3D Printing the Next Generation of Microsampling Probes for Neuroscience Applications

Microsampling techniques have been vital for elucidating different chemical aspects of brain function including metabolism, neurotransmitter dynamics, and cytokine signaling after brain trauma. The current trends in neuroscience research are to gather as much chemical and physical information as possible from a single experiment. The current approach of using off-the-shelf devices and parts to perform neuroscience experiments greatly limits the information content that can be obtained. The next generation of microsampling devices will be costume designed and include multiple sensing and modality platforms. The rapid capability of 3D printing technologies or additive manufacturing to make customizable devices will likely help lead the way to creating this next generation of microsampling devices. A combination of two separate 3D printing technologies has been applied in our laboratories to create microsampling probes in the shortest amount of time.

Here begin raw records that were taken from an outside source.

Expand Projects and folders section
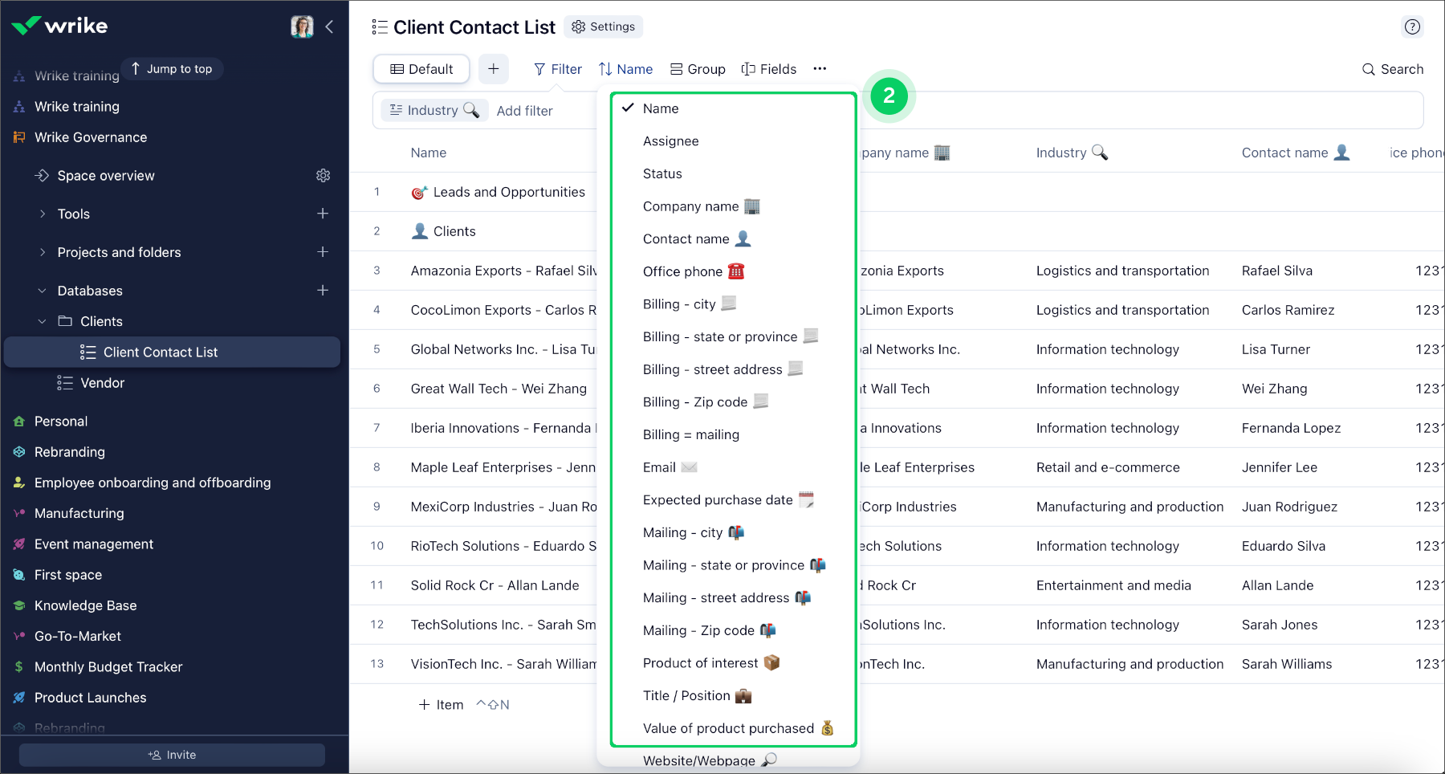 [43, 252]
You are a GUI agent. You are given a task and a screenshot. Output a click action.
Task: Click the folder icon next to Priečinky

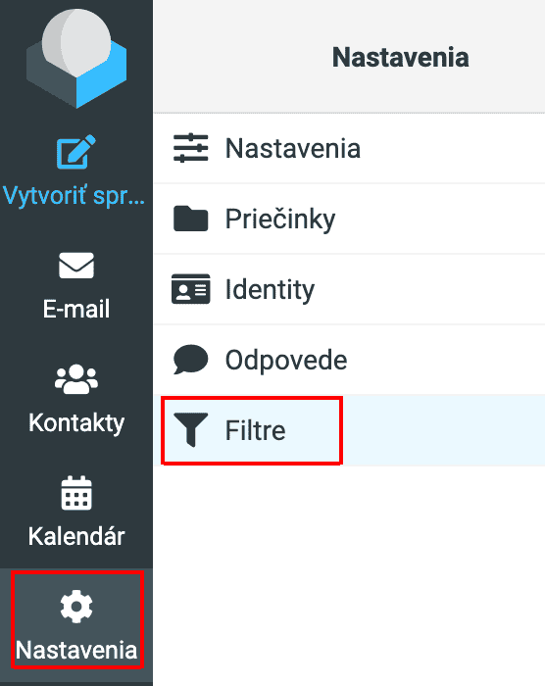click(x=191, y=219)
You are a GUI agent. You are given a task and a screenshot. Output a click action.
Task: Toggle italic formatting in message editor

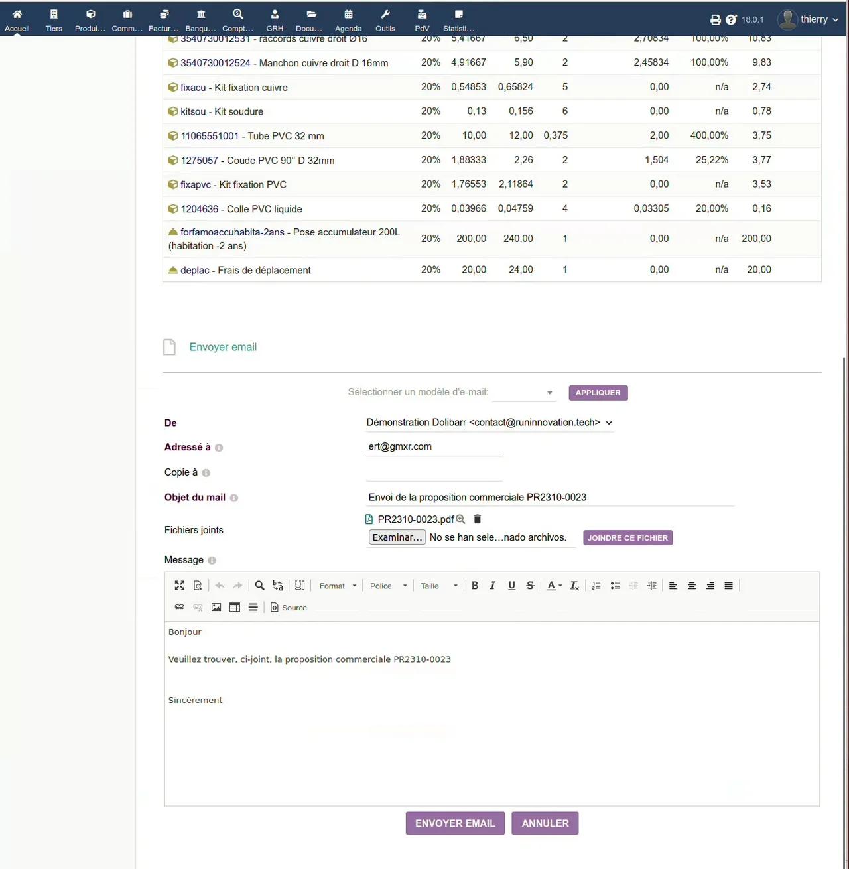(x=493, y=586)
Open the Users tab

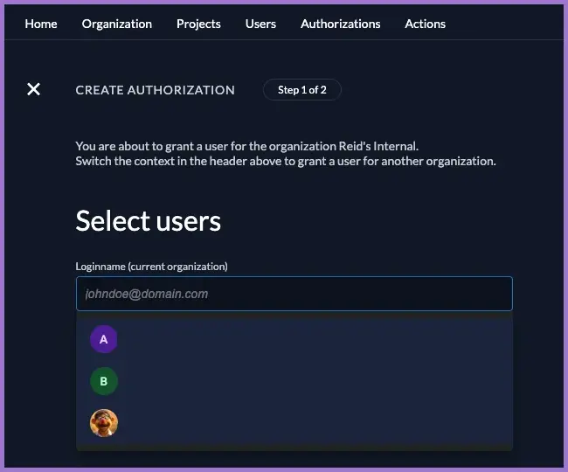point(260,24)
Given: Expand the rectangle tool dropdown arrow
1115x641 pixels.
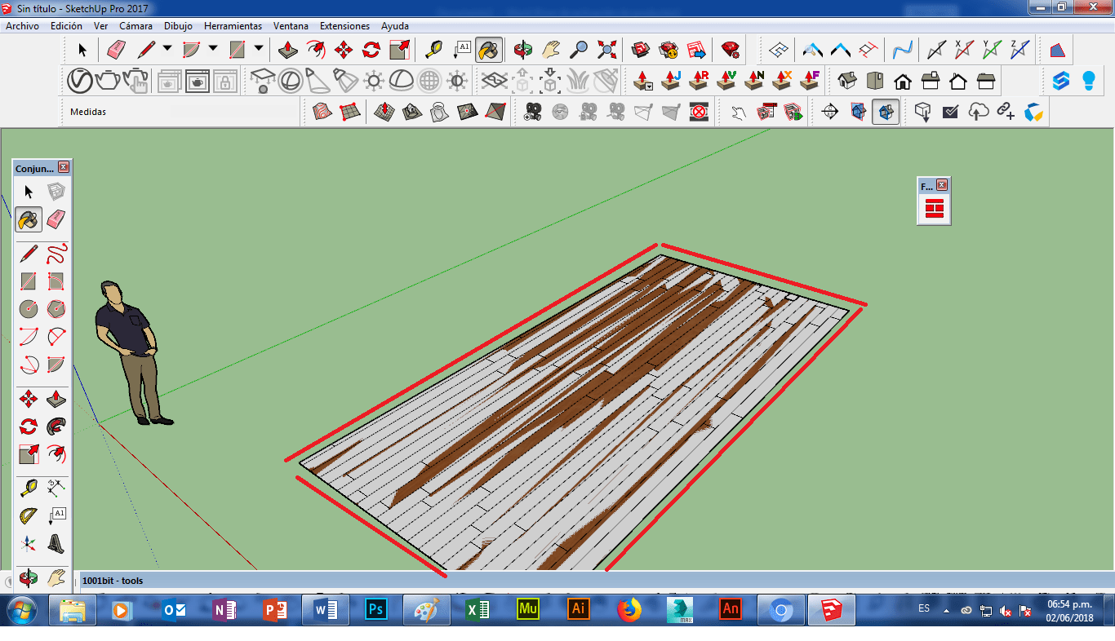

A Nanoscribe GT 2-photon polymerization (2PP) stereolithographic (SLA) 3D printer, capable of 200 nm features, was used fabricate a 4 mm long microsampling needle with 6128 x 5 µm pores and a 250 µm triangular cross-section. This sampling needle is mounted to a tubing connection and handling section printed at 35 µm resolution on the Anycubic Mono 4K masked-SLA 3D printer. Solute extraction has been achieved with various test solutes. Continued design developments and device revisions will be discussed particularly related to the microporous membrane, solute recovery, and device stability.